Formation-flying interferometry in geocentric orbits

TL;DR

This paper explores the potential of using geocentric orbits for formation-flying interferometry, highlighting their advantages and identifying specific orbit regions suitable for different astronomical instruments.

Contribution

It introduces a celestial mechanics-based theory for selecting optimal geocentric orbits that minimize disturbances for formation-flying interferometry.

Findings

High-altitude, short-separation regions are suitable for small-perturbation environments.

Candidate orbits identified for gravitational-wave and astronomical interferometers.

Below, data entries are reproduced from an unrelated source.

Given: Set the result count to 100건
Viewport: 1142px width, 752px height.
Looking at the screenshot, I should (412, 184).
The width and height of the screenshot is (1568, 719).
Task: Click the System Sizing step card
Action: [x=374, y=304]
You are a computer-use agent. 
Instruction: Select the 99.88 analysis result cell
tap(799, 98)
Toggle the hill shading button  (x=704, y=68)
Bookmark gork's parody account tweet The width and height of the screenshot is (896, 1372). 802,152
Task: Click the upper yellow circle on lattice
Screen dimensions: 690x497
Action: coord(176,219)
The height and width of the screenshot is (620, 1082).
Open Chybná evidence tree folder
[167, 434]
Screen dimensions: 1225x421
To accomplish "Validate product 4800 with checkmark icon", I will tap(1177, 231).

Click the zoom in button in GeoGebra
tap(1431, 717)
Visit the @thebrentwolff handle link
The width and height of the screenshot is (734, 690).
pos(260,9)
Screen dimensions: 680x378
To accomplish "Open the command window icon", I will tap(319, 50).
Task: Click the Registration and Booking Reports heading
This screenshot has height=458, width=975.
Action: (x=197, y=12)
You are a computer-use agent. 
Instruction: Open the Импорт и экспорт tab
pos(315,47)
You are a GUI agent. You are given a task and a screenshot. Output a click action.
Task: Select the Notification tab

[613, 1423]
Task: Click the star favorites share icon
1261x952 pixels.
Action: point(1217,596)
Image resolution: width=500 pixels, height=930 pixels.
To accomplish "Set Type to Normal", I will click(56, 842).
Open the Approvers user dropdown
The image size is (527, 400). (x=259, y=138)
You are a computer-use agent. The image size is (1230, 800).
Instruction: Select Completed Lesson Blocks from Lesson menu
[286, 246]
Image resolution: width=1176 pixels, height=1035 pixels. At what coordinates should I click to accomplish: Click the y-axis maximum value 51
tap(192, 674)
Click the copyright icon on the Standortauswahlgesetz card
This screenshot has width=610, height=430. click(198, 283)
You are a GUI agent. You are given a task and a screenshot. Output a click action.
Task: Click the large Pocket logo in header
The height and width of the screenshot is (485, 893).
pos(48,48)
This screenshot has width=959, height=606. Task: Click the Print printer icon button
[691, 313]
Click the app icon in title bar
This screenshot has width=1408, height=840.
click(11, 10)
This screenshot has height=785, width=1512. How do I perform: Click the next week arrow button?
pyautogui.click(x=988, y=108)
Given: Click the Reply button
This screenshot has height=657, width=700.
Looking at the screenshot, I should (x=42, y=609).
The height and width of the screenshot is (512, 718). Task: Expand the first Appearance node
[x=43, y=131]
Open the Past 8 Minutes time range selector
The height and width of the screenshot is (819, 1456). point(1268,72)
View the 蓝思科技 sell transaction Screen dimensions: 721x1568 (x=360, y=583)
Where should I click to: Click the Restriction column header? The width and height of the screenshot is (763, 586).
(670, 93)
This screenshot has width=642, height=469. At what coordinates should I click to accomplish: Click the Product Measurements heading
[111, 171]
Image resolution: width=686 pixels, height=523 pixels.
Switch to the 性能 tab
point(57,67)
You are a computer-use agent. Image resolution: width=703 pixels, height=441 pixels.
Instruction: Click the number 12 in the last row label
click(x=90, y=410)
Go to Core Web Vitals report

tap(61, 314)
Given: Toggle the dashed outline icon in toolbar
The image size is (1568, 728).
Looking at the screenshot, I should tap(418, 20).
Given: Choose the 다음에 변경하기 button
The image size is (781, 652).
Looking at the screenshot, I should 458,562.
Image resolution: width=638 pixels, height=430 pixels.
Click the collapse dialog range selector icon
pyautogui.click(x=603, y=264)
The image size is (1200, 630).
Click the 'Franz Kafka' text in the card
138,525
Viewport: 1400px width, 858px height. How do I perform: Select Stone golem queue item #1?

Low Earth orbit may be feasible for experimental setups.

Abstract

Spacecraft formation flying serves as a method of astronomical instrumentation that enables the construction of large virtual structures in space. The formation-flying interferometry generally requires very-high control accuracy, and beyond-Earth orbits are typically selected. By contrast, this study proposes the use of geocentric orbits for formation-flying interferometry. A geocentric orbit is beneficial because of its economic accessibility and the availability of flight-proven technologies for formation-flying autonomy, safety, and management. Its feasibility depends on the existence of specific orbits that satisfy a small-disturbance environment with favorable observation conditions. This theory, developed based on celestial mechanics, indicates that small-perturbation regions tend to appear in higher-altitude and shorter-separation regions. Candidate orbits are identified in high Earth orbit for the triangular laser-interferometric gravitational-wave telescope, which is 100 km in size, and in medium Earth orbit for the linear astronomical interferometer, which is 0.5 km in size. A low Earth orbit with a separation of approximately 0.1 km may be suitable for experimental purposes. As shown in these examples, geocentric orbits are potentially applicable for various types of formation-flying interferometry.